Diuretic Management in Nephrotic Syndrome
Start with loop diuretics as first-line therapy, preferably dosed twice daily, and escalate systematically through combination therapy if edema persists. 1
Initial Approach: Loop Diuretics
Loop diuretics are the cornerstone of edema management in nephrotic syndrome. The KDIGO 2021 guidelines provide clear direction on initiation and dosing:
- Dosing frequency: Twice daily dosing is preferred over once daily dosing for most patients 1
- Exception: Once daily dosing may be acceptable in patients with reduced GFR 1
- Dose escalation: Increase the dose progressively until clinically significant diuresis occurs or the maximally effective dose is reached 1
- Alternative loop diuretics: Switch to longer-acting agents (bumetanide or torsemide) if furosemide fails or if oral bioavailability is compromised 1
Critical adjunct: Restrict dietary sodium to <2.0 g/day (<90 mmol/day) 1. Without sodium restriction, diuretic efficacy is substantially diminished.

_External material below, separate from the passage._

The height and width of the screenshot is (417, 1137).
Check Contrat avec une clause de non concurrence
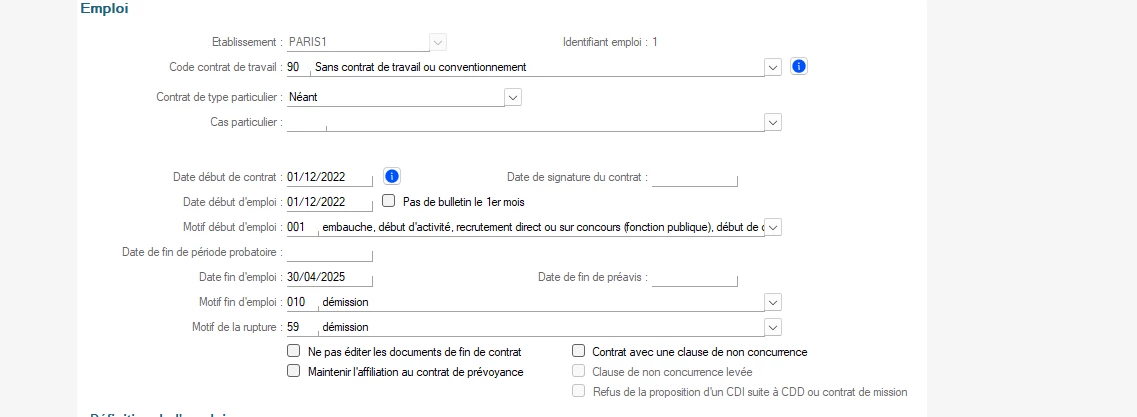(578, 352)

Sequential Combination Therapy for Resistant Edema
When loop diuretics alone prove insufficient, add mechanistically different diuretics for synergistic effect 1:
Second-line additions:
Thiazide diuretics (high doses): All thiazide-like diuretics are equally effective when combined with loop diuretics—none is preferred 1. They block distal sodium reabsorption and enhance diuretic response.
Amiloride: Particularly valuable as it:
Spironolactone: Provides similar benefits to amiloride for edema/hypertension and potassium balance 1
Acetazolamide: May be helpful, particularly for metabolic alkalosis, though it is a weak diuretic 1
Management of Diuretic-Resistant Cases
For truly refractory edema, escalate through these strategies 1:
- Amiloride (first choice for resistant cases given ENaC blockade mechanism)
- Acetazolamide (for metabolic alkalosis)
- Loop diuretics + IV albumin (controversial; see below)
- Loop diuretics alone (bolus or continuous infusion)
- Ultrafiltration
- Hemodialysis
Important Caveat on Albumin Use
The traditional approach of combining IV albumin with diuretics is based on the outdated "underfill hypothesis." Recent evidence demonstrates that nephrotic edema is primarily an "overfill" phenomenon driven by kidney-limited sodium reabsorption via ENaC activation by urinary proteases 2, 3. This explains why ENaC blockers (amiloride) are particularly effective. However, albumin may still have a role in select diuretic-resistant patients 1.
Essential Monitoring for Adverse Effects
Monitor closely for 1:
- Hypokalemia: With thiazide and loop diuretics
- Hyponatremia: Particularly with thiazides
- Hyperkalemia: With spironolactone/eplerenone, especially when combined with ACE inhibitors or ARBs
- Impaired GFR: Acceptable up to 30% increase in creatinine, but stop if progressive 1
- Volume depletion: Highest risk in pediatric and elderly patients 1
Practical Algorithm
- Start: Loop diuretic (furosemide) twice daily + sodium restriction <2 g/day
- If inadequate response: Increase loop diuretic dose to maximum effective dose
- If still inadequate: Add thiazide diuretic (high dose) OR amiloride
- If persistent edema: Add second combination agent (e.g., thiazide + amiloride with loop diuretic)
- If refractory: Consider IV loop diuretics ± albumin, or mechanical fluid removal
Key pitfall to avoid: Do not prematurely label patients as "diuretic resistant" without ensuring adequate sodium restriction and appropriate twice-daily loop diuretic dosing. Many apparent treatment failures are actually due to high dietary sodium intake or suboptimal dosing schedules 2.